**TASK INSTRUCTIONS:** Down to the last character, write out the records below.

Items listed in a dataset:
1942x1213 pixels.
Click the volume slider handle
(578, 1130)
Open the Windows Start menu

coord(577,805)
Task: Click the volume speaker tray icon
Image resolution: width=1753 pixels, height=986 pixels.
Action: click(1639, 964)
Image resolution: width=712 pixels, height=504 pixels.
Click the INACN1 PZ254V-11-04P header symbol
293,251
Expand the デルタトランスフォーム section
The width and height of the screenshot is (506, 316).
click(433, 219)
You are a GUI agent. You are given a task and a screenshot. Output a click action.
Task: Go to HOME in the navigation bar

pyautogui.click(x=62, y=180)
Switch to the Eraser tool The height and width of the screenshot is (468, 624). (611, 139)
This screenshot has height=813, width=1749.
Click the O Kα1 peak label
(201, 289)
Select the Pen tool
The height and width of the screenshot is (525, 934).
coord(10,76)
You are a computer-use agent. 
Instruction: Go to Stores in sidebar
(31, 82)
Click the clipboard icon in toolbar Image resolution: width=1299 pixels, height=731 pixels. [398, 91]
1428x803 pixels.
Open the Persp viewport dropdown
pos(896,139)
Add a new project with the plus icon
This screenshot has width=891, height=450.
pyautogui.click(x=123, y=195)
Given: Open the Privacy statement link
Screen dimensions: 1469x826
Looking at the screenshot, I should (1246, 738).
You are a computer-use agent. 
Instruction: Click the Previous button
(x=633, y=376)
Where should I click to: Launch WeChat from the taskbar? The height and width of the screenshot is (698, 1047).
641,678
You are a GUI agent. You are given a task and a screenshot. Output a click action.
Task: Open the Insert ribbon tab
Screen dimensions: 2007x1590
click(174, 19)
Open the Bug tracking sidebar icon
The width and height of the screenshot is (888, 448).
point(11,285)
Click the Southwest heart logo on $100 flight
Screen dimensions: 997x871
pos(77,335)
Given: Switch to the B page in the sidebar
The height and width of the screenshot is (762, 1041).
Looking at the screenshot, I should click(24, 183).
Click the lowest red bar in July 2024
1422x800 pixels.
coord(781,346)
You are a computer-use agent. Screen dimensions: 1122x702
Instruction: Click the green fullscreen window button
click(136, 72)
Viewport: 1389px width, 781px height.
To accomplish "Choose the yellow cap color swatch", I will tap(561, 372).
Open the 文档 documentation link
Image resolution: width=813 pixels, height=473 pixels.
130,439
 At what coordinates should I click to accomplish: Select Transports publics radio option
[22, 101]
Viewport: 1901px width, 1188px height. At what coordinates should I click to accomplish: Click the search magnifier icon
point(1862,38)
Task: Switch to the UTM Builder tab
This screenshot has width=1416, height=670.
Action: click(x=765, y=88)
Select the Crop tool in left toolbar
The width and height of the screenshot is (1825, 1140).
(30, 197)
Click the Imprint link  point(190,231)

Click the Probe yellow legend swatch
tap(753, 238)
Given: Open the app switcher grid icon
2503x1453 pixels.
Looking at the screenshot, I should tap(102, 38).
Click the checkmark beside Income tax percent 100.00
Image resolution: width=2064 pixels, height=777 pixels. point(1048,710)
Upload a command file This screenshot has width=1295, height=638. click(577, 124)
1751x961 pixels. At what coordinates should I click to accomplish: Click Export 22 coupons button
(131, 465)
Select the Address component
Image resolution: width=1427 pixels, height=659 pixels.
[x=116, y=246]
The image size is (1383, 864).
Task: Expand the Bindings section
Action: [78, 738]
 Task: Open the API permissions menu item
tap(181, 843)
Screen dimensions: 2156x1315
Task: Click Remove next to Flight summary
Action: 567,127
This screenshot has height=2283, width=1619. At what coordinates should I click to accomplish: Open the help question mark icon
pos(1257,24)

**RESPONSE:**
1942x1213 pixels.
Click the volume slider handle
(578, 1130)
Open the Windows Start menu

coord(577,805)
Task: Click the volume speaker tray icon
Image resolution: width=1753 pixels, height=986 pixels.
Action: click(1639, 964)
Image resolution: width=712 pixels, height=504 pixels.
Click the INACN1 PZ254V-11-04P header symbol
293,251
Expand the デルタトランスフォーム section
The width and height of the screenshot is (506, 316).
click(433, 219)
You are a GUI agent. You are given a task and a screenshot. Output a click action.
Task: Go to HOME in the navigation bar

pyautogui.click(x=62, y=180)
Switch to the Eraser tool The height and width of the screenshot is (468, 624). (611, 139)
This screenshot has height=813, width=1749.
Click the O Kα1 peak label
(201, 289)
Select the Pen tool
The height and width of the screenshot is (525, 934).
coord(10,76)
You are a computer-use agent. 
Instruction: Go to Stores in sidebar
(31, 82)
Click the clipboard icon in toolbar Image resolution: width=1299 pixels, height=731 pixels. [398, 91]
1428x803 pixels.
Open the Persp viewport dropdown
pos(896,139)
Add a new project with the plus icon
This screenshot has width=891, height=450.
pyautogui.click(x=123, y=195)
Given: Open the Privacy statement link
Screen dimensions: 1469x826
Looking at the screenshot, I should (1246, 738).
You are a computer-use agent. 
Instruction: Click the Previous button
(x=633, y=376)
Where should I click to: Launch WeChat from the taskbar? The height and width of the screenshot is (698, 1047).
641,678
You are a GUI agent. You are given a task and a screenshot. Output a click action.
Task: Open the Insert ribbon tab
Screen dimensions: 2007x1590
click(174, 19)
Open the Bug tracking sidebar icon
The width and height of the screenshot is (888, 448).
point(11,285)
Click the Southwest heart logo on $100 flight
Screen dimensions: 997x871
pos(77,335)
Given: Switch to the B page in the sidebar
The height and width of the screenshot is (762, 1041).
Looking at the screenshot, I should click(24, 183).
Click the lowest red bar in July 2024
1422x800 pixels.
coord(781,346)
You are a computer-use agent. Screen dimensions: 1122x702
Instruction: Click the green fullscreen window button
click(136, 72)
Viewport: 1389px width, 781px height.
To accomplish "Choose the yellow cap color swatch", I will tap(561, 372).
Open the 文档 documentation link
Image resolution: width=813 pixels, height=473 pixels.
130,439
 At what coordinates should I click to accomplish: Select Transports publics radio option
[22, 101]
Viewport: 1901px width, 1188px height. At what coordinates should I click to accomplish: Click the search magnifier icon
point(1862,38)
Task: Switch to the UTM Builder tab
This screenshot has width=1416, height=670.
Action: click(x=765, y=88)
Select the Crop tool in left toolbar
The width and height of the screenshot is (1825, 1140).
(30, 197)
Click the Imprint link  point(190,231)

Click the Probe yellow legend swatch
tap(753, 238)
Given: Open the app switcher grid icon
2503x1453 pixels.
Looking at the screenshot, I should tap(102, 38).
Click the checkmark beside Income tax percent 100.00
Image resolution: width=2064 pixels, height=777 pixels. point(1048,710)
Upload a command file This screenshot has width=1295, height=638. click(577, 124)
1751x961 pixels. At what coordinates should I click to accomplish: Click Export 22 coupons button
(131, 465)
Select the Address component
Image resolution: width=1427 pixels, height=659 pixels.
[x=116, y=246]
The image size is (1383, 864).
Task: Expand the Bindings section
Action: [78, 738]
 Task: Open the API permissions menu item
tap(181, 843)
Screen dimensions: 2156x1315
Task: Click Remove next to Flight summary
Action: 567,127
This screenshot has height=2283, width=1619. At what coordinates should I click to accomplish: Open the help question mark icon
pos(1257,24)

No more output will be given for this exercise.